2015-10-26

Cal's Back

A little over a year ago, I wrote a short review for a pair of novels, Confessions of a D-List Superhero and Origins of a etc.  Towards the end of that review, I mentioned that I had seen that the author, Jim Bernheimer, was planning a third book.  At the time, I said,

"I'm not entirely sure where he's going to go from here.  He can't really do another prequel unless he plans to spend a couple hundred pages on Cal's college days, and the story was pretty much wrapped up at the end of Confessions."

Well, now we know why Jim's a published author and I'm just a goof with a dopey theme and a Blogger account.

What I'm trying to say is, this book impressed me.
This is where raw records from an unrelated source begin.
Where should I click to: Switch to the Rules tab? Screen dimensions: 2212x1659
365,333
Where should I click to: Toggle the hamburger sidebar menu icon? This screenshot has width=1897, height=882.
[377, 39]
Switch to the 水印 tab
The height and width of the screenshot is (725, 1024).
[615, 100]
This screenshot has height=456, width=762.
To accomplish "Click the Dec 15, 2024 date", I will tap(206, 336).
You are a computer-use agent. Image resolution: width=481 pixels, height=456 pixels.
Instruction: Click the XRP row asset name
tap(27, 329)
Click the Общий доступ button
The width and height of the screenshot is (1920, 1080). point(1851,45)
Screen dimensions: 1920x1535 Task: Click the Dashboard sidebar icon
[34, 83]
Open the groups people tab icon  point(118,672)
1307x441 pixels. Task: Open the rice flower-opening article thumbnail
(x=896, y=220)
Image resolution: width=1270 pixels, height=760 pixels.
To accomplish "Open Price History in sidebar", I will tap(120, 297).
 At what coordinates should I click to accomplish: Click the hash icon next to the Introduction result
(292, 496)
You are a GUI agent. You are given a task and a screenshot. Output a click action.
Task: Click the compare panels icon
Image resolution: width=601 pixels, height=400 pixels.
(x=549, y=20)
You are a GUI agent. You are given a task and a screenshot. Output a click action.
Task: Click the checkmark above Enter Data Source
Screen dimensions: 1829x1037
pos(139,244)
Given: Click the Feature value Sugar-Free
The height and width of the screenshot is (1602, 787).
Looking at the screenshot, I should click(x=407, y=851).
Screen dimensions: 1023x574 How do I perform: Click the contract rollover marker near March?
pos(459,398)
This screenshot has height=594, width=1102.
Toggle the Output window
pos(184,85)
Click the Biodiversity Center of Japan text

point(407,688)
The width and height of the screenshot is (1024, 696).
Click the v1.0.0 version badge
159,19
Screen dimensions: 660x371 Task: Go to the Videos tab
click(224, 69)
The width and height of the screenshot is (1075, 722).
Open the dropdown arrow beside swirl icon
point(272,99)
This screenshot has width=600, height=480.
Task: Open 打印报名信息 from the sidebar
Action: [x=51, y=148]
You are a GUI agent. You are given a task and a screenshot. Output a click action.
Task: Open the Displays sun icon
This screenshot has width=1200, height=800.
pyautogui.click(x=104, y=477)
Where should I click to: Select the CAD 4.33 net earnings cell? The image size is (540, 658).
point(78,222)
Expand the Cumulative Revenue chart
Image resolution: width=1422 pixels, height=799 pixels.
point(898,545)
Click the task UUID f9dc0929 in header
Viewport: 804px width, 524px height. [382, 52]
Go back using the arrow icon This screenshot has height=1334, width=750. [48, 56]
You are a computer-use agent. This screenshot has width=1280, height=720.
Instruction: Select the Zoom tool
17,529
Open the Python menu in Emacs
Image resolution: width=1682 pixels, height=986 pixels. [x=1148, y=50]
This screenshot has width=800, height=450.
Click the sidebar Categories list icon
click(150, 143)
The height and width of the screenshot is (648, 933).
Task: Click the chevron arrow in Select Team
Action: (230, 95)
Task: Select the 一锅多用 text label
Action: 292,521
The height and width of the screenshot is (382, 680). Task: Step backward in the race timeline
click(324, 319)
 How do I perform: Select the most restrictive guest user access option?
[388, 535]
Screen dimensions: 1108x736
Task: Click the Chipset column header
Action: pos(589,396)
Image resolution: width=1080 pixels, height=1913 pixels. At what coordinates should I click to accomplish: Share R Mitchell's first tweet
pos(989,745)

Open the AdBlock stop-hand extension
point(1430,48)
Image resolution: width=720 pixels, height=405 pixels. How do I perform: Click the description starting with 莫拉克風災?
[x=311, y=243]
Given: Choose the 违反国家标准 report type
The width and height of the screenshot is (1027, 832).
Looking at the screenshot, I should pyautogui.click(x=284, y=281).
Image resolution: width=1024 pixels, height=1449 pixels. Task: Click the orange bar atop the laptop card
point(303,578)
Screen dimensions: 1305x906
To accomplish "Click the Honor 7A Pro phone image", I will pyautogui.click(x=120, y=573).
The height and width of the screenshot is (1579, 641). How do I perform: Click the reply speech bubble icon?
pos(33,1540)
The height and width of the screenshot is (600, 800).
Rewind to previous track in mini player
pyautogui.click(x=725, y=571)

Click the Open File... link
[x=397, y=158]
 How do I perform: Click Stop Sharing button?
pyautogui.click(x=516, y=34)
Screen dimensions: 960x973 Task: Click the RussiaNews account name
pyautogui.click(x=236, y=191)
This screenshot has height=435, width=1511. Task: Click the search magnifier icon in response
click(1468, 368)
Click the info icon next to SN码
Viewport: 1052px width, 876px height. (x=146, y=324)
Okay, so, in Confessions, we got a first person tell-all book.  All the layers weren't perfectly clear at the time, but there's actually a few "levels" involved.  Essentially, there's what really happened (in universe, naturally; I know it's a novel), which is then filtered through Cal's perceptions, then further filtered by what Cal decided to write, and finally run through the book's (in-world) editor.

This took a bit for me to wrap my head around, but you don't really think about it when reading Confessions.  The first book just feels like a first-person novel, but it's got this extra layer of in-world editorial editing going on, since it's his tell-all book, not just a first-person story.

Okay, I'm talking in circles here.

Anyway, Secrets makes that distinction very clear.  It takes place almost immediately after the final epilogue of Confessions.  But what's clever about this book is it's not just The Further Adventures of Cal, it's filling in the gaps, and revealing some of the "what really happened" moments from the first book.

The general structure is Cal telling Stacy about everything that's happened in the previous year, what with him being dead and all.  So you have an interesting format of each chapter starting with Cal, in first person, telling the reader about what's going on (making breakfast, changing his daughter, etc.), before spinning into a yarn about what had happened before, like just how he managed to get Imaginary Larry on his team.

This is both a tremendous strength and weakness.  The strength is that it's fascinating.  It gives you insight on just how he did all the things he did at the end of Confessions, it also gives you new insight on the characters.  That new insight is also part of those editorial levels I mentioned earlier.  His views... colored certain depictions, painting people in better or worse light than they really were.  Secrets gives us what they're really like.  As it were.  It's still first person.

The weakness on the other hand, is something I seem to harp on all the time: copy editing.  To be fair, this book must have been a bear to edit, but there were quite a few problems.  Some were basic problems: incorrect words, missing words, missing punctuation.  The real issue is more keeping everything straight for the storytelling.  It's a book, so we can't put a sepia filter or do wavy lines for the flashbacks, so the text needs to be crystal clear.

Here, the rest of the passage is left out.